How do you find the extrema for f(x) = x^2 +2x - 4 for [-1,1]?

Aug 9, 2015

Function $f \left(x\right) = {x}^{2} + 2 x - 4$ has in $\left[- 1 , 1\right]$ a minimum $- 5$ for $x = - 1$.

Explanation:

For any function you can use the first derivative - only a point that suffices $f ' \left(x\right) = 0$ can be an extremum. If you're looking for extrema within a given interval you work only with those almost-extrema in the integral.

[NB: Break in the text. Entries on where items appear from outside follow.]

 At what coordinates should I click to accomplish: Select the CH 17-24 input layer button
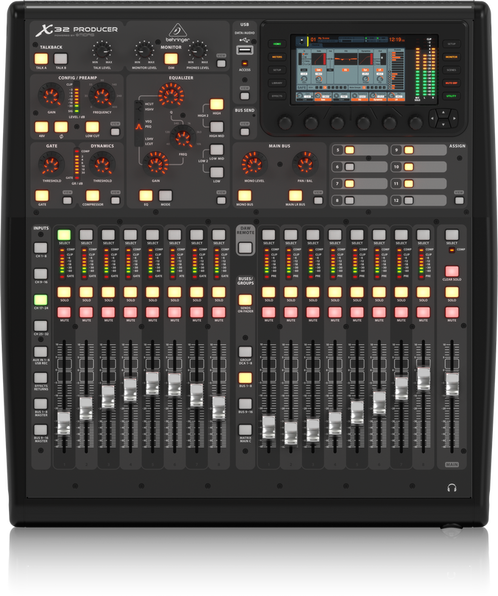41,300
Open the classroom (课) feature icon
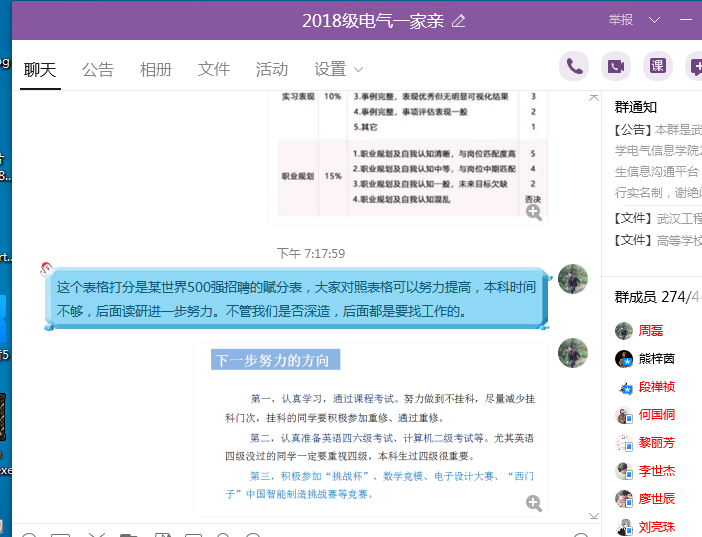 point(658,66)
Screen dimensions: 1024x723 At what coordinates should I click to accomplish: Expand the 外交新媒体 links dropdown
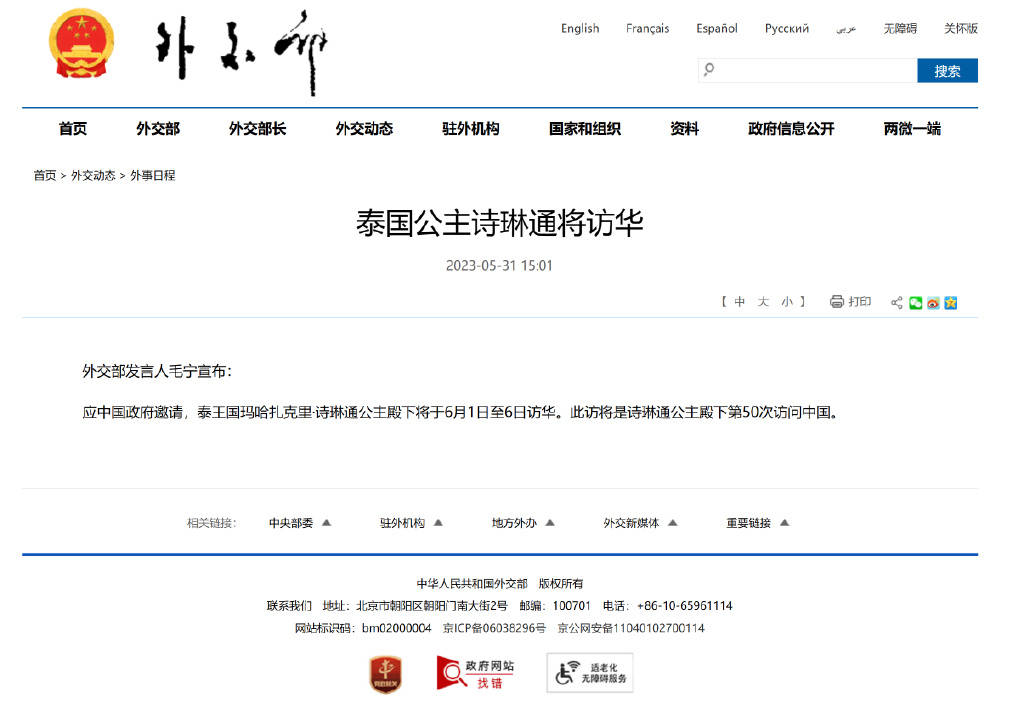[x=640, y=523]
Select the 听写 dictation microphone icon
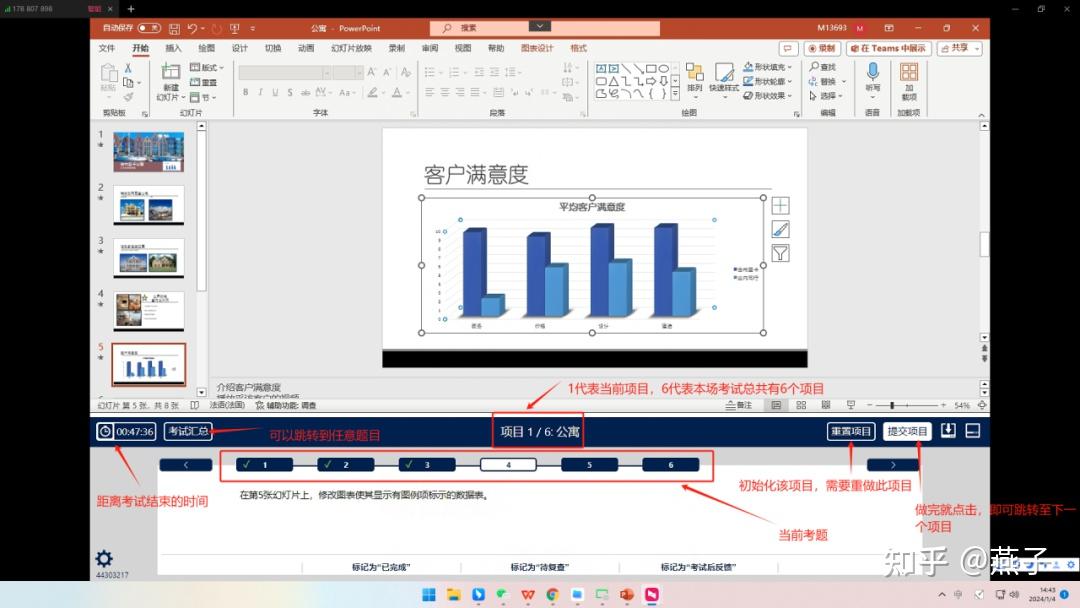The height and width of the screenshot is (608, 1080). point(872,72)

$f \left(x\right) = {x}^{2} + 2 x - 4$
$f ' \left(x\right) = 2 x + 2$
$2 x + 2 = 0 \implies x = - 1 \in \left[- 1 , 1\right]$

In this case the only point which can be considered in finding the extrema is $x = - 1$ and fortunately it's in the given interval. Now, we evaluate the second derivative and
if $f ' ' \left(x\right) > 0$ then $x$ is a local minimum
if $f ' ' \left(x\right) < 0$ then $x$ is a local maximum.

$f ' ' \left(x\right) = 2$
$f ' ' \left(- 1\right) = 2 > 0$ - $x = - 1$ is a local minimum and f(-1)=-5#.